Undoubtedly, a defining and uplifting moment in awareness of the contribution sociology might make in Ireland was the 1974 Kilkenny Conference on Poverty which had contributors from Sr Stanislaus Kennedy and drew on the work of Séamus Ó Cinnéide. The subsequent establishment of Combat Poverty and its funding for social research drew on the conference and also on United States’ President Johnson’s combat poverty programmes, including the Head Start Programme.

The 1970s had benefitted too from the publication of excellent articles on poverty by Declan Bourke Kennedy and Vincent Browne in the journal Magill, all of which gave a huge encouragement and excitement to new practitioners in sociology and investigative journalists.

However, the late 1970s and early 1980s led to a period of stagnation in sociology, with very few appointments at third-level. The only Irish economic and sociological journal was the Economic and Social Review, but it had very few sociological articles, and those that were included were largely of the positive-empirical variety. Peter Gibbon and I contributed an anthropological article that drew a spirited response from Modernisation Theory enthusiasts of the history of Irish credit systems. The sociological community, at least in terms of membership of the Sociological Association of Ireland, was small.

There was a suspicion attached to sociology too in those early years and indeed of those who taught it. Neo-Thomism was perceived as being under siege, and new accounts of continental sociology were being published that included Marxist texts and critiques of them. 

Sociology has always been a child of intellectual ferment and political and social conflict. The events in Paris of 1968 draw an unusual, even eclectic, response as to the dangers of sociology. In Paris the splitting of the campus of one of its main Universities into a number across Paris was a response to the riots of 1968. In Ireland there was an eclectic event that I recall. It was a period when for cadets of the Irish Army who were studying at UCG, all the ‘-ologies’ and ‘-osophies’ were forbidden by their Director of Studies at the Curragh. 

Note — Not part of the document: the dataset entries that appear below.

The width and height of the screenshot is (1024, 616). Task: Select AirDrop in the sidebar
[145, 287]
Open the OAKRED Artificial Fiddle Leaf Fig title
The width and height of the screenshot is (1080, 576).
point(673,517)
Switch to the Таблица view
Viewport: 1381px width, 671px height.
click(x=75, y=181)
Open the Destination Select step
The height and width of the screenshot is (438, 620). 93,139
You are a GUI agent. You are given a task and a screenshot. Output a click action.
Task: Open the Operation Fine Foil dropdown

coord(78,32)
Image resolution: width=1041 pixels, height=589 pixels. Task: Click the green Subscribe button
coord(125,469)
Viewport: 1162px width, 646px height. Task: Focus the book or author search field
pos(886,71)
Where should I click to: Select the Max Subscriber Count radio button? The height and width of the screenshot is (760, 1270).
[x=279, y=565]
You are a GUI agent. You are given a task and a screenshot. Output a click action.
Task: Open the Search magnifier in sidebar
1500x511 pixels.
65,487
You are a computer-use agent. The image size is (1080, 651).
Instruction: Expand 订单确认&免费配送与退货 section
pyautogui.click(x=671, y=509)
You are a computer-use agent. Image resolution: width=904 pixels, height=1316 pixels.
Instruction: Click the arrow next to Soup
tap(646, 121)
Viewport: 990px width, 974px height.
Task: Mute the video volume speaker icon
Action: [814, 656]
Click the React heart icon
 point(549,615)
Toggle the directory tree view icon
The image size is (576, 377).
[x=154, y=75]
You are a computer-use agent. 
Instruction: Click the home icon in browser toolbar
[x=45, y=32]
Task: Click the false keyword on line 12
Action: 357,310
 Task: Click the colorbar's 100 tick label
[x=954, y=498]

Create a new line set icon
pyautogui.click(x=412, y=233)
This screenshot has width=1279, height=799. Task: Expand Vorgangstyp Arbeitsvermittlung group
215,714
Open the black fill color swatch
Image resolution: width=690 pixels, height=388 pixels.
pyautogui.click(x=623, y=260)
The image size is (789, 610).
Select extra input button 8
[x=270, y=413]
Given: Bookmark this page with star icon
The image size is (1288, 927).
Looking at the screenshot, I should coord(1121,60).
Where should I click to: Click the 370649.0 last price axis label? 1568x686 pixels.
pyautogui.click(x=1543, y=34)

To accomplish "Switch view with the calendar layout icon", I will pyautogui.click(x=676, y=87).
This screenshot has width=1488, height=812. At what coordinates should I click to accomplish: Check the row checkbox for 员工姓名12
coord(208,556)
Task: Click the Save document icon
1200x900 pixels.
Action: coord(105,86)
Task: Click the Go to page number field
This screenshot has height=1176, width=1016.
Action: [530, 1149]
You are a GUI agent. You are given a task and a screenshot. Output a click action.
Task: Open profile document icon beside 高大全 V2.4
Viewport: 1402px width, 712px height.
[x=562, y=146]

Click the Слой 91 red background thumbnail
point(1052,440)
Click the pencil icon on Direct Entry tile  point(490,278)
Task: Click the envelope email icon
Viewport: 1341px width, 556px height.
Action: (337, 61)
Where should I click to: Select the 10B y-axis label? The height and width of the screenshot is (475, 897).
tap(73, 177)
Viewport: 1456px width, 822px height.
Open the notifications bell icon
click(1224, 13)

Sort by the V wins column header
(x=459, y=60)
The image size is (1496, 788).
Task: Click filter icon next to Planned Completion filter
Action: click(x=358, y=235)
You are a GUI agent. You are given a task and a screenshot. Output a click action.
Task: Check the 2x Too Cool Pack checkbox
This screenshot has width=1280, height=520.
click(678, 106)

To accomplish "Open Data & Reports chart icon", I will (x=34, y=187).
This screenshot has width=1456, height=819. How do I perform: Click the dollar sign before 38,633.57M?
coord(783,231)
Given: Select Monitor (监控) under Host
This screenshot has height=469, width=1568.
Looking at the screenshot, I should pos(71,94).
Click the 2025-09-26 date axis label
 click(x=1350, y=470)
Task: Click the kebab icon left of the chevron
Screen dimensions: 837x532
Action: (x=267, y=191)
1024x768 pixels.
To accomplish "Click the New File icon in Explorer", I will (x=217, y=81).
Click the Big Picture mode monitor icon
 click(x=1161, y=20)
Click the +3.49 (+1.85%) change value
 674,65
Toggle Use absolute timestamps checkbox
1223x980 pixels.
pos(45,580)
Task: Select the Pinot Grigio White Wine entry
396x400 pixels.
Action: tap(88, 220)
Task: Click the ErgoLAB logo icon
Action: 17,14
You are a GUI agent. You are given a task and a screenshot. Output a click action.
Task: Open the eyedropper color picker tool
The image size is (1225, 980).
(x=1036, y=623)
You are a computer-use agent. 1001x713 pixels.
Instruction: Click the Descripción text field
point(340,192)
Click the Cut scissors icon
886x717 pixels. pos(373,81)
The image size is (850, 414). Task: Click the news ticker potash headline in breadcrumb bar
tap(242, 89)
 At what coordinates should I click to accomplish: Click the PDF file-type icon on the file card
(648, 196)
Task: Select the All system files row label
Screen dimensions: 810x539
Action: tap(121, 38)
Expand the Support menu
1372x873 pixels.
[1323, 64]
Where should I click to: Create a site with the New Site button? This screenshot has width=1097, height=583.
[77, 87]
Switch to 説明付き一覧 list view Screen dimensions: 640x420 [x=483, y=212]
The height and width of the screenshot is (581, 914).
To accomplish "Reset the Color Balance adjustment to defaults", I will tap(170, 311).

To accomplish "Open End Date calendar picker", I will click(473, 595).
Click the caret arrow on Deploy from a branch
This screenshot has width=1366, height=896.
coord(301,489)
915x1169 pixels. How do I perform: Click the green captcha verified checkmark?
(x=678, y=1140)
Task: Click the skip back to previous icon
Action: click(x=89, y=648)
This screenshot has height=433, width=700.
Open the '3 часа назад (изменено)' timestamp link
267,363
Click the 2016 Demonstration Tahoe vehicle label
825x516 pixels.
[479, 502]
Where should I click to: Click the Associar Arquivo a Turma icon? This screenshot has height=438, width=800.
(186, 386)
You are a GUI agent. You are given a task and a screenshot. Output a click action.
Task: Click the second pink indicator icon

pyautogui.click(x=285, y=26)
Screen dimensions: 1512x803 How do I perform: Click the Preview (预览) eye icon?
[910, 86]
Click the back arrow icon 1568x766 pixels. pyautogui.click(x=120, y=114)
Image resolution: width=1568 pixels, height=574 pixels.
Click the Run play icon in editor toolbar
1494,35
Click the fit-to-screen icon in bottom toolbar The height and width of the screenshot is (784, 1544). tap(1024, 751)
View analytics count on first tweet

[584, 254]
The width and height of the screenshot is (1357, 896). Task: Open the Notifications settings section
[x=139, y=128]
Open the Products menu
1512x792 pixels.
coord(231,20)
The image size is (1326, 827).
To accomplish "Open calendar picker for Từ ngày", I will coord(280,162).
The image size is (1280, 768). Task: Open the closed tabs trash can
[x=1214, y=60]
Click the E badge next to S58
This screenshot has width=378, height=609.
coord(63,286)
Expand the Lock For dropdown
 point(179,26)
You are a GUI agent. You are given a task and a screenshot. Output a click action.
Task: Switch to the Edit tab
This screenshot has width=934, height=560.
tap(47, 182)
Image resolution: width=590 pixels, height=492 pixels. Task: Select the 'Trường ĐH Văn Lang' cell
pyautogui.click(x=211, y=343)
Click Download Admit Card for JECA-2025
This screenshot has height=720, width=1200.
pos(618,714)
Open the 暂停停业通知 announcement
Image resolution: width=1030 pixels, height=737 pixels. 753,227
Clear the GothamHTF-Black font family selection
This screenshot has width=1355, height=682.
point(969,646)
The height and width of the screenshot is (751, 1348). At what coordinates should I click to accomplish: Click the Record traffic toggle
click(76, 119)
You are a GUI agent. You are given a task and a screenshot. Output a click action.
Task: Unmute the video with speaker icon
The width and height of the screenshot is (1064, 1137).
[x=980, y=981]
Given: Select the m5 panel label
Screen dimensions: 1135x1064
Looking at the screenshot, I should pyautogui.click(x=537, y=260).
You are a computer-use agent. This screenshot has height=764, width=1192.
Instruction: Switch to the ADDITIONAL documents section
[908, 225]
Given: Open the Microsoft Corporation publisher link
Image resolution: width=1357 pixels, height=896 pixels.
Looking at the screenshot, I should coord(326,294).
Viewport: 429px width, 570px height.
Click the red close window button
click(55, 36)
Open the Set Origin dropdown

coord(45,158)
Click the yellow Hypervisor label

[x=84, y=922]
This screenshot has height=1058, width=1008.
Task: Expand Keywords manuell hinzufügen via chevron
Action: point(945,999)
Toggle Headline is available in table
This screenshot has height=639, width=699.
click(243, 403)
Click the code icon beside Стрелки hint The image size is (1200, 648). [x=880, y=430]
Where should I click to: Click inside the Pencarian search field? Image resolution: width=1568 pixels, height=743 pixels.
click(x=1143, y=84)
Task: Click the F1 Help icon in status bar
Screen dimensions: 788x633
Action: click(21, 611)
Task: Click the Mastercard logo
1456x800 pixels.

Professor Edmund Dougan and I, founding members of the UCG Department of Political Science and Sociology, were summoned to discuss the situation by the President of the college, and it would be three years before the ‘ologies’ could again be studied by those who would be in charge of the security of the State.

Those of us teaching or researching in sociology, in those early years, were doing so in conditions of flux that would end in a particular way, that would celebrate the hegemony of quantification in research and the loss of opportunities for qualitative research.

The exclusion of the sociological perspective and imagination from the main centres of policy in Ireland is not accidental. Its experience of arrival in Irish universities was a controversial one. For example, Professor Eustás Ó hÉideaín was one of the few academics to raise questions about adoption of the 1965 ‘Friis Report’ which had the effect of moving the scarce funded research in sociology to the Economic Research Institute rather than the universities[39]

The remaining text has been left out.